# How Does This Happen!?



## Mattuk (Oct 16, 2010)

http://www.stuff.co.nz/national/6160586/Hunters-regret-will-last-forever-police


----------



## bones44 (Jan 7, 2011)

That's horrible. It's called no prior training and getting caught up in the moment. Too many folks don't take the time to learn and want everything right now. Sad.


----------



## oneshotcowboy (Mar 4, 2010)

this is what happens to society when we loose our roots. we are a world of hunters and gathers. its our nature to kill what we eat and to gather the rest. now people rely on everyone else to provide what they eat in the store and still think they are the hunters. its so sad that this happened. to bad they were not tought from a young age what is right and what is wrong when your the one doing the hunting. ALWAYS KNOW WHAT YOUR AIMING AT!!!!! no excuses for "shooting eyes" !


----------



## Mattuk (Oct 16, 2010)

oneshotcowboy said:


> to bad they were not tought from a young age what is right and what is wrong when your the one doing the hunting. ALWAYS KNOW WHAT YOUR AIMING AT!!!!! no excuses for "shooting eyes" !


Thats the problem!


----------



## Predatorhunter (Dec 9, 2010)

This is terrible. I seem to hear about this happening every year somewhere. I think that some people shoot at sound and don't know what they are shooting or aiming at.


----------



## El Gato Loco (Jan 15, 2010)

Reminds me of this story shared by wilded out here some time ago.

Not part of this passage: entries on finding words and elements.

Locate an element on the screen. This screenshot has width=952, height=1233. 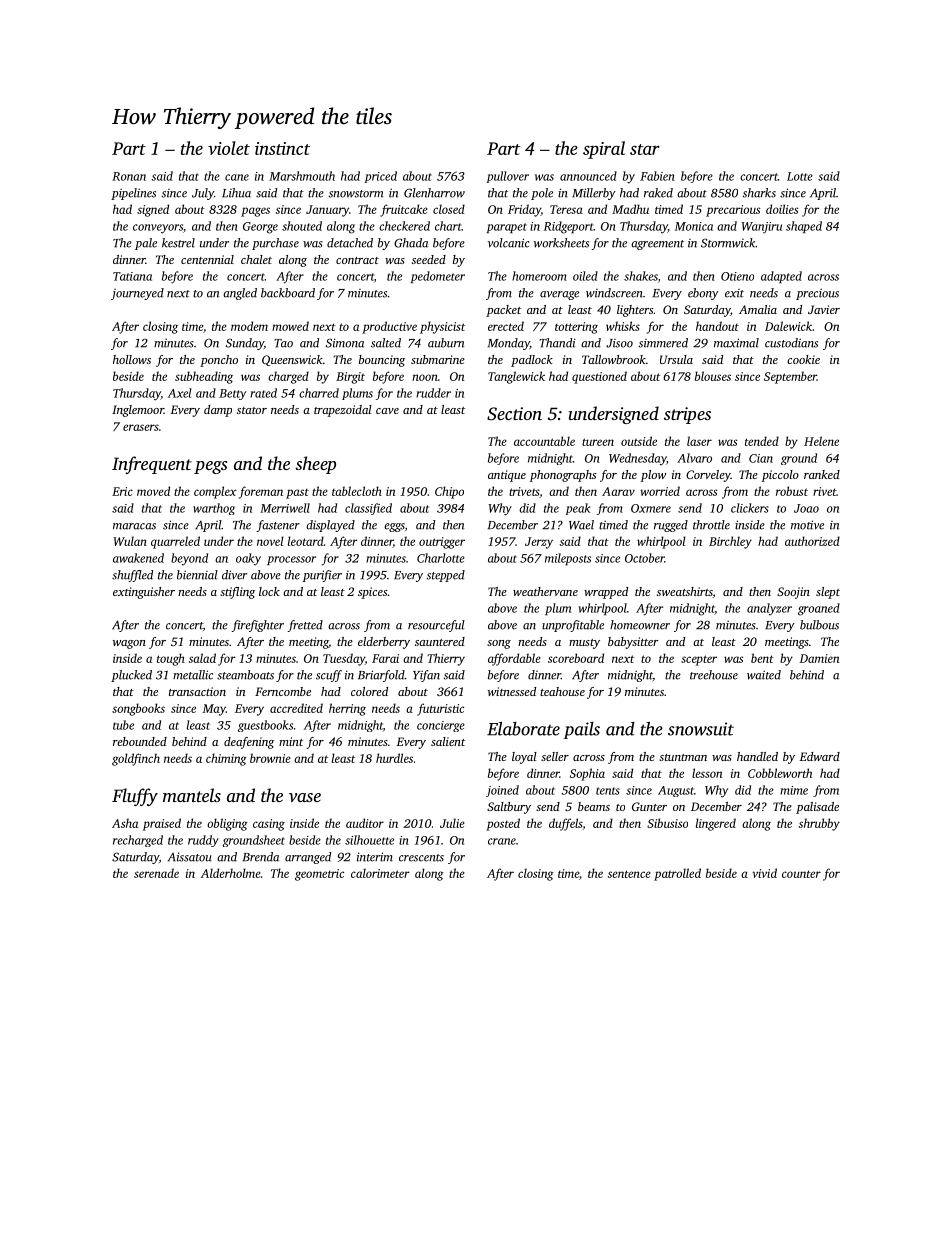
Ridgeport is located at coordinates (569, 227).
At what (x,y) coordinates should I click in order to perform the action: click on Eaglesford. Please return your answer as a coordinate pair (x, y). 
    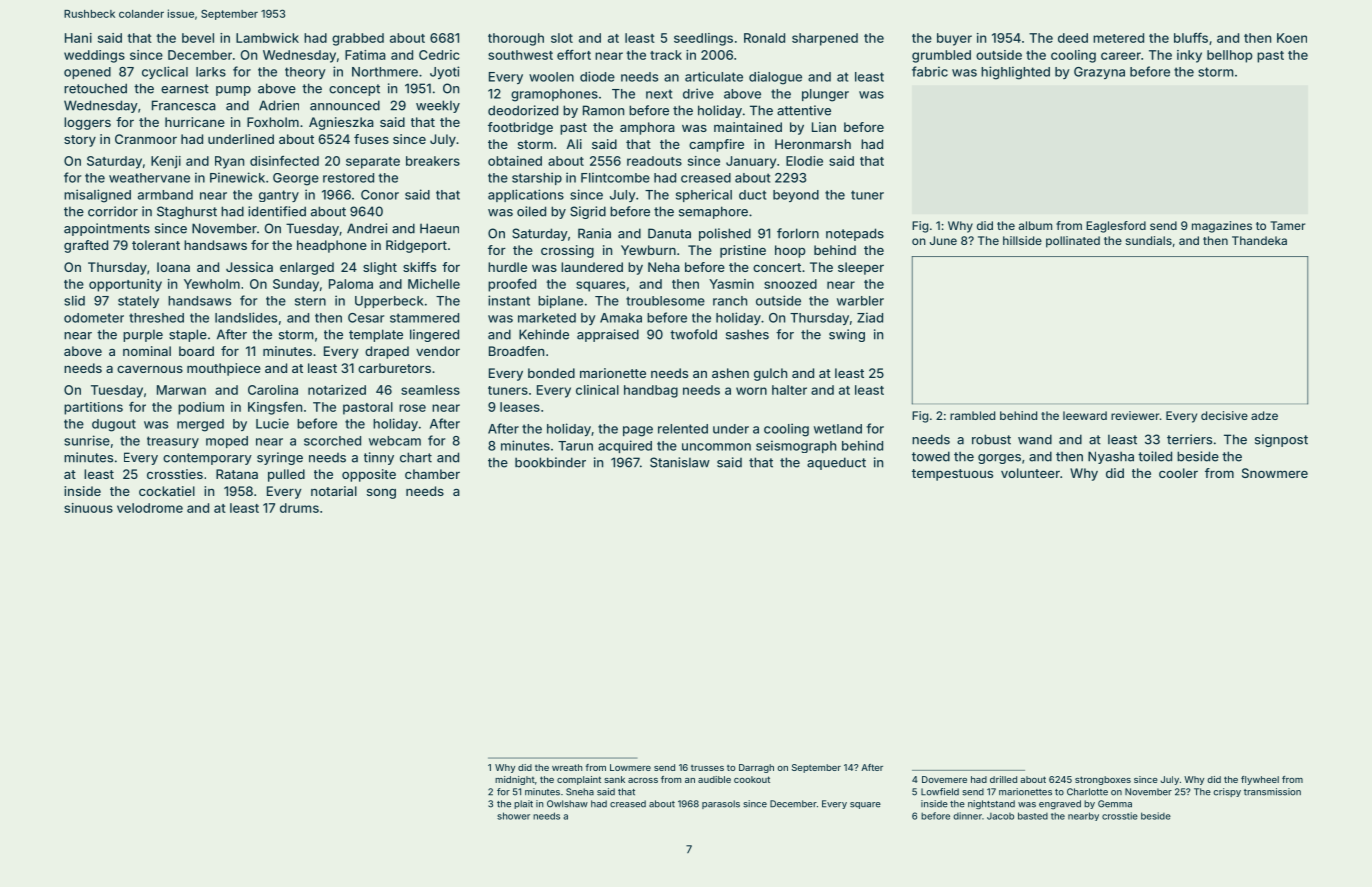
    Looking at the image, I should click on (1116, 227).
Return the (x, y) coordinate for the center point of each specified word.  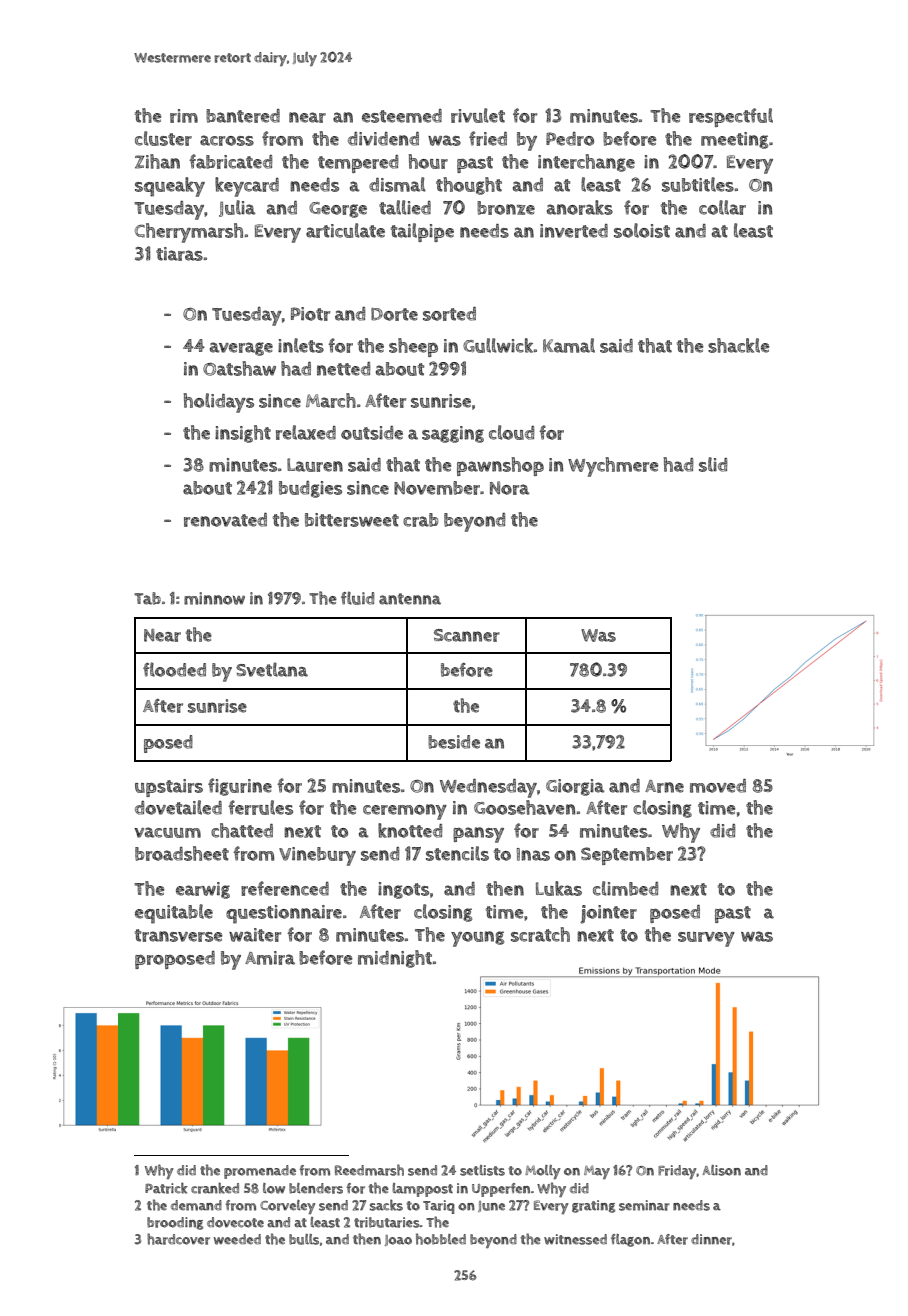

There is no excuse for hunting accidents. I cringe every time I hear about one.


----------



## bones44 (Jan 7, 2011)

That's such a horrible tragedy that could have been prevented. I cringe when I hear of these stories. Like I said before, if your not taught properly or not at all, you should not have a weapon of any kind in your hands.


----------



## frozenbutt (Nov 27, 2011)

Just had a 19 year old get killed on sat here. Him and some friends were sneeking up on some geese and one of them did not have the safety on and the gun went off and hit him in the chest. Always have the safety on and always know were the barrel is pointing.


----------



## bones44 (Jan 7, 2011)

That's awful ! Another common accident is people pulling a gun into their treestand with them loaded. Happens alot unfortunately.


----------